Cuando Simón era pequeño, todo el mundo le llamaba llorón. ¡Y es que lloraba por todo!. Cuando tenía hambre, cuando tenía sueño, cuando quería un helado o cuando no quería ir al colegio…
¡SIMÓN, ERES UN LLORÓN!, le repetían siempre.
Un día, cansado de escuchar esa frase, tomó una decisión: no llorar delante de la gente.
Cada vez que una lágrima salía de sus ojos, rápidamente la atrapaba y la metía en un bote cerrado, el cual después escondía bajo su cama. Así nadie podría verlo.
Desde ese día, la gente ya no le llamaba llorón. Ahora le decían que era “un hombre hecho y derecho”. Esto hizo que decidiera guardar las lágrimas de todo aquel que llorase. Y así lo hizo. Cuando encontraba a cualquier niño llorando, rápido le secaba las lágrimas y las guardaba en su bolsillo, y en cuanto llegaba a casa, escurría el pañuelo y las guardaba en aquellos botes que tenía bajo su cama.

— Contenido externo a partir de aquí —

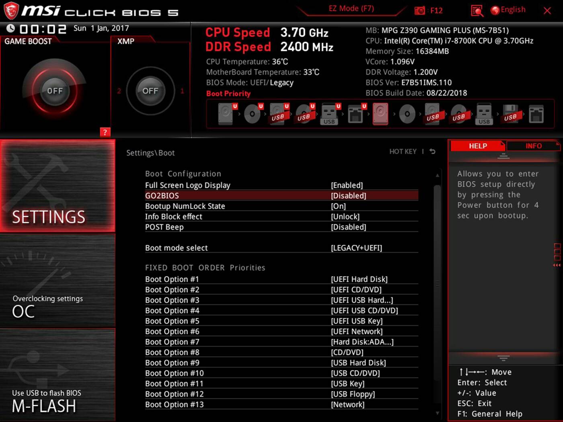
Task: Click the back arrow next to HOT KEY
Action: (x=432, y=152)
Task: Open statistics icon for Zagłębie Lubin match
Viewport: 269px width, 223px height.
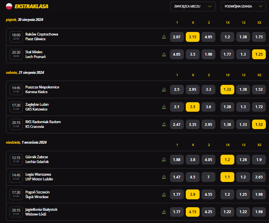Action: coord(164,107)
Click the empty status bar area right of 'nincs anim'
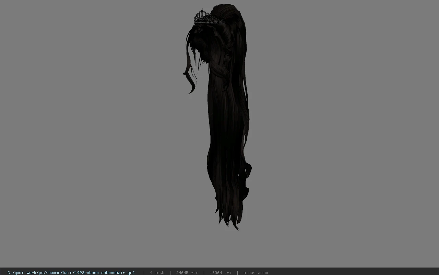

Los botes se fueron llenando de lágrimas, y tantas guardaba Simón que ya nadie podía llorar.
Pronto se dio cuenta de que sin lágrimas, las personas no podían entenderse entre ellas. Por ejemplo, los bebés expresan sueño o hambre llorando, y los mayores utilizan las lágrimas para expresar su tristeza.

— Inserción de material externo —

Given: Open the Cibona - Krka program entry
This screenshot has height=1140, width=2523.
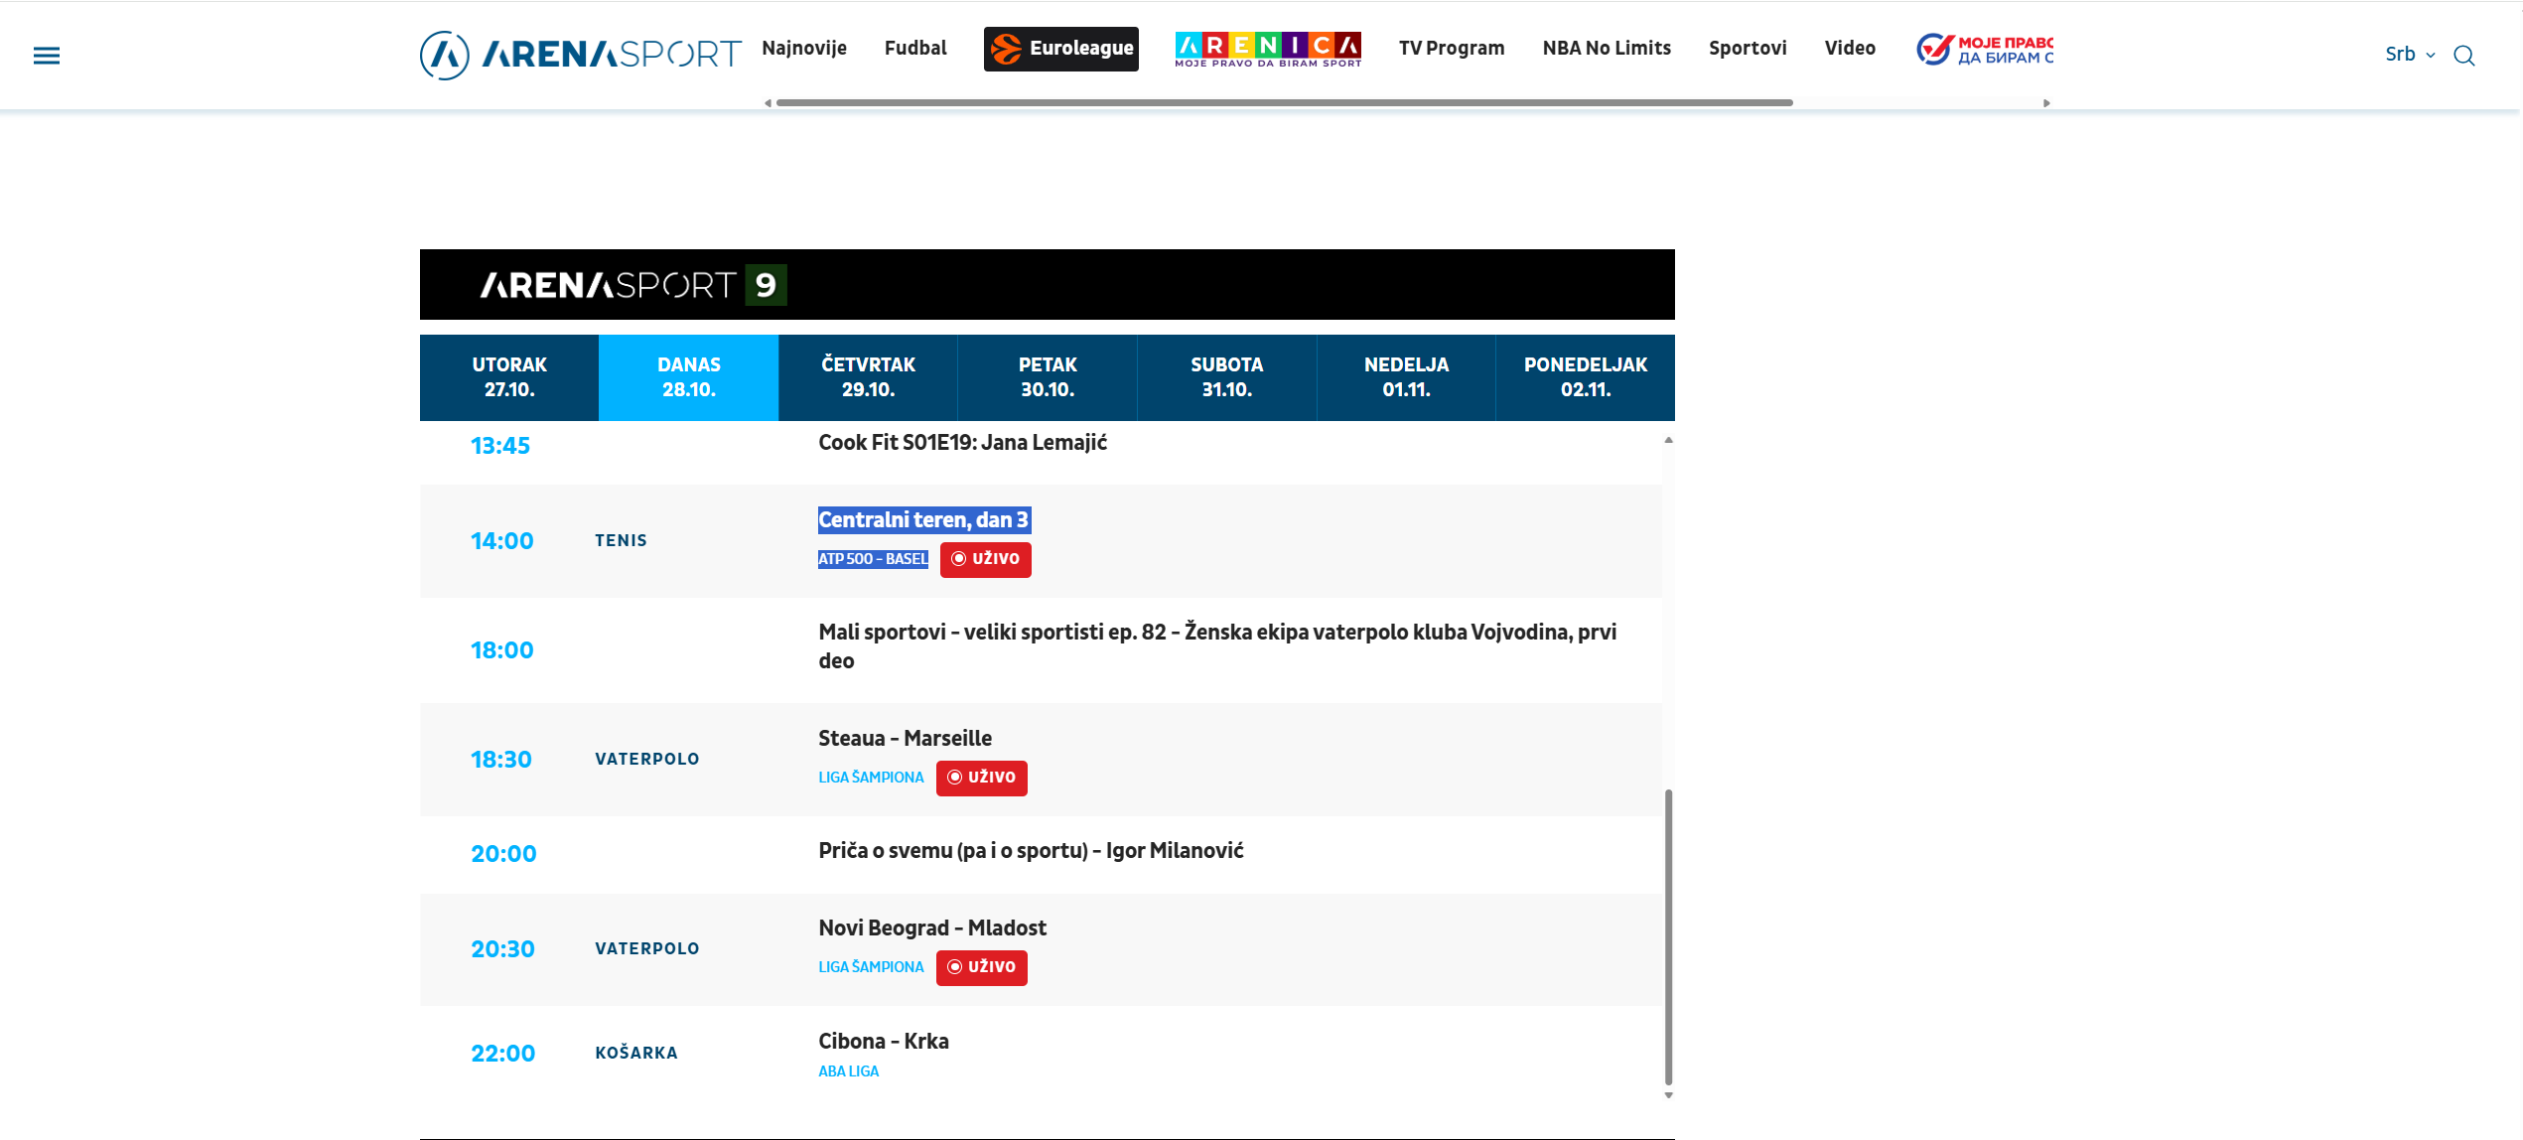Looking at the screenshot, I should [883, 1042].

Pero también se dio cuenta de que no solo podemos llorar por cosas “malas”, sino que existen lágrimas de tristeza, pero también de alegría e incluso podemos llorar de risa.
Me parece un cuento imprescindible para trabajar las emociones con los peques, haciéndoles ver la importancia de expresarnos a través de las lágrimas, y que por hacerlo no somos mejores ni peores. Y que como nos enseña Simón, podemos llorar por diferentes motivos, tanto cuando estamos tristes como de risa.